I also want to be paid back to Scotland the £160 million that was intended for Scottish farmers but was siphoned off by the UK Treasury under Conservative leadership—with, as I recall, a bit of help from the Liberals; I point out to Mr Rumbles that it was during Mr Alexander’s term in the Treasury. I want that money back for the Scottish rural community. It was intended for Scottish farmers. We now have the ridiculous situation that, next year, the amount per hectare in financial support for Scotland will be the lowest in any European Union country or state. That is what happens if we allow the Conservatives to run Scotland.
I draw members’ attention to my agricultural holding and the fact that I will be a R100 beneficiary.
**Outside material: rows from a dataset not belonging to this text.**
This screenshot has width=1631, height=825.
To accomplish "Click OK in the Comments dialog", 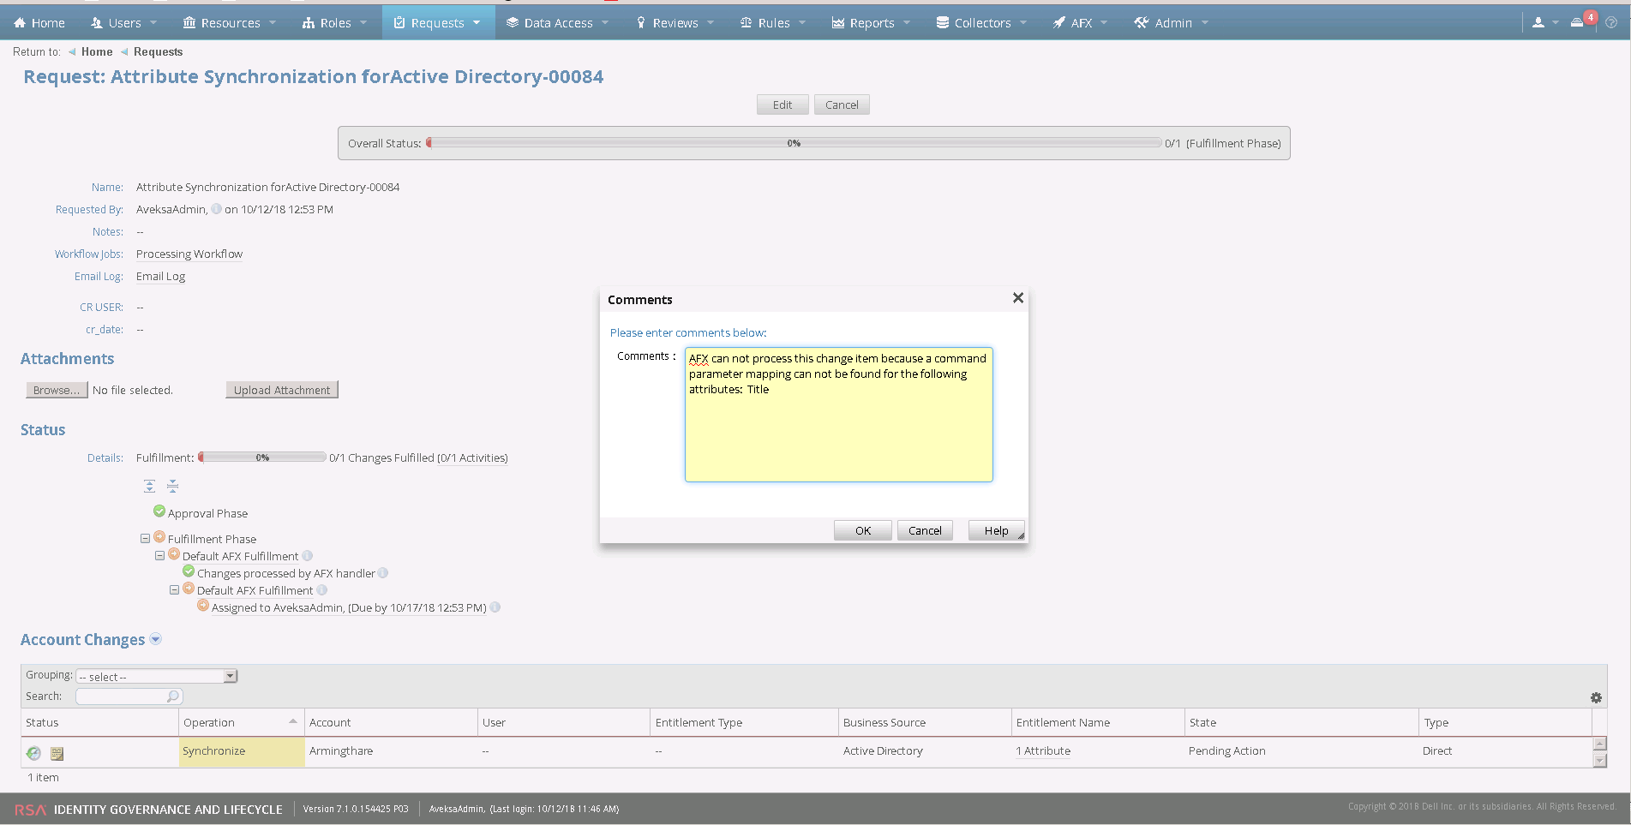I will point(861,529).
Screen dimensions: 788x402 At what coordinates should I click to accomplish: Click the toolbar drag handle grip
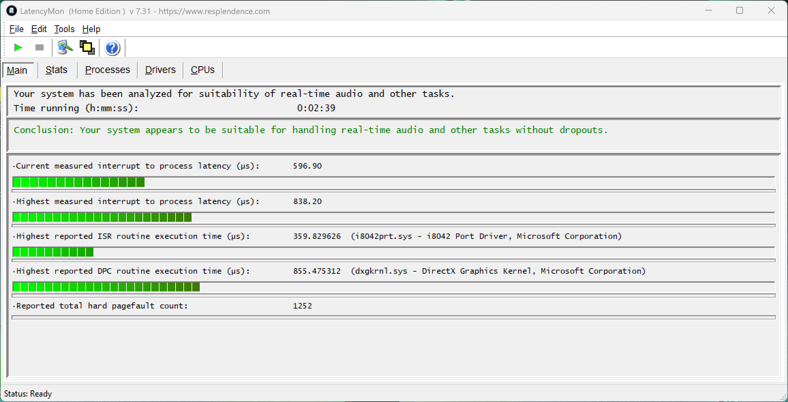pos(4,47)
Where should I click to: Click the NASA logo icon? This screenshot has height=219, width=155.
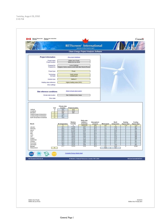coord(32,154)
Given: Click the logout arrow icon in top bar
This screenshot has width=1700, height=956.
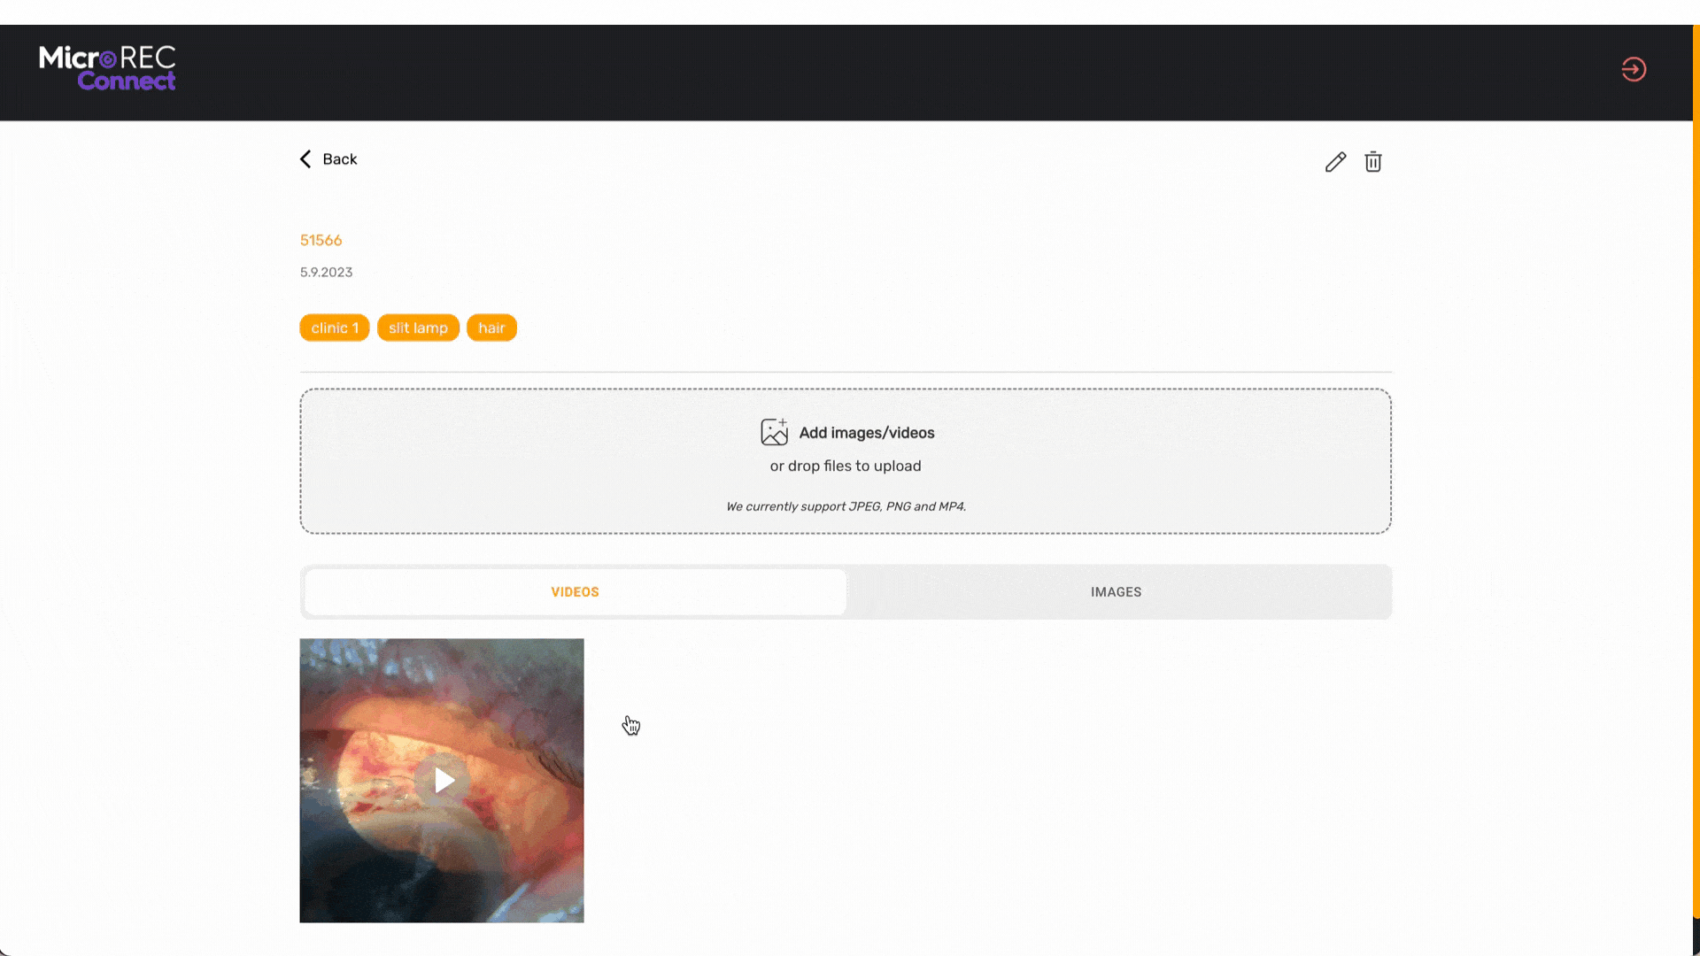Looking at the screenshot, I should point(1634,69).
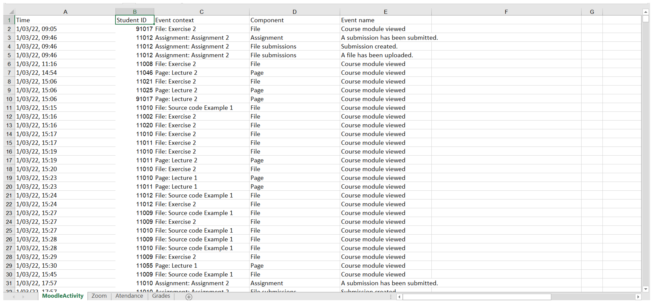Click the horizontal scrollbar left arrow

399,297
In connection to that, I wonder whether, when looking at the contracts for R100, preference will be given to those with future proofing so that, when the backhaul is eventually upgraded, we can have 300 megabits per second and 1 gigabit per second delivery to rural locations, thus enabling us to have an advantage over urban areas where presently we have a disadvantage.
Mr Stevenson makes a good point. The answer is yes. The way in which the contract is being taken forward in the procurement stage is to anticipate the future need and desire to move from superfast to ultrafast broadband. My understanding is that the use of fibre enables that process to take place; therefore, that forms part of our thinking. Although we cannot mandate one technology over another because of state aid rules, encouraging bids for the tender that reference the extent to which achievements will be reached by provision of fibre rather than other methodologies—precisely because of the point that Mr Stevenson makes—and scoring the tender accordingly will empower those in rural Scotland, perhaps in some cases to an even greater extent than urban dwellers, as it means that they will have ultrafast broadband in years to come.
The cabinet secretary talks about improving connectivity in Scotland’s rural communities, but the reality is that a catalogue of recent failures on the CalMac network has left many island communities far from connected. CalMac admits that there is zero resilience, no additional capacity and a significant risk of further breakdown this summer. What does the cabinet secretary have to say to those communities, which have been so badly let down in recent months? Will he tell members today what immediate steps have been taken to ensure that ferry services to every island in Scotland will be safeguarded this summer?
I am not quite sure what that has to do with the National Council of Rural Advisers. It is a little bit insulting that members choose to ask anything on any topic that they wish, instead of addressing the good work that those individuals have done. It is really quite insulting and I cannot recall anything quite like it, but there we are—that is the Conservatives for you.
To answer Jamie Greene’s question, we have of course provided resources to CalMac in terms of the tender that has allowed it to expand. We are providing extra vessels and we have dealt with difficult situations that have arisen. The difficulties are partly due to the problems of successes such as the growing economies of the islands, growing tourism, growing populations and the road equivalent tariff leading to more people choosing to use the ferries. Those are the problems of success—the Scottish Conservatives would not know much about that.
The Presiding Officer:
There are four members who still wish to get in, but I am afraid that we have run out of time. I remind members to keep their questions short and ministers to keep their replies equally succinct, so that we can get through more questions in the allocated time.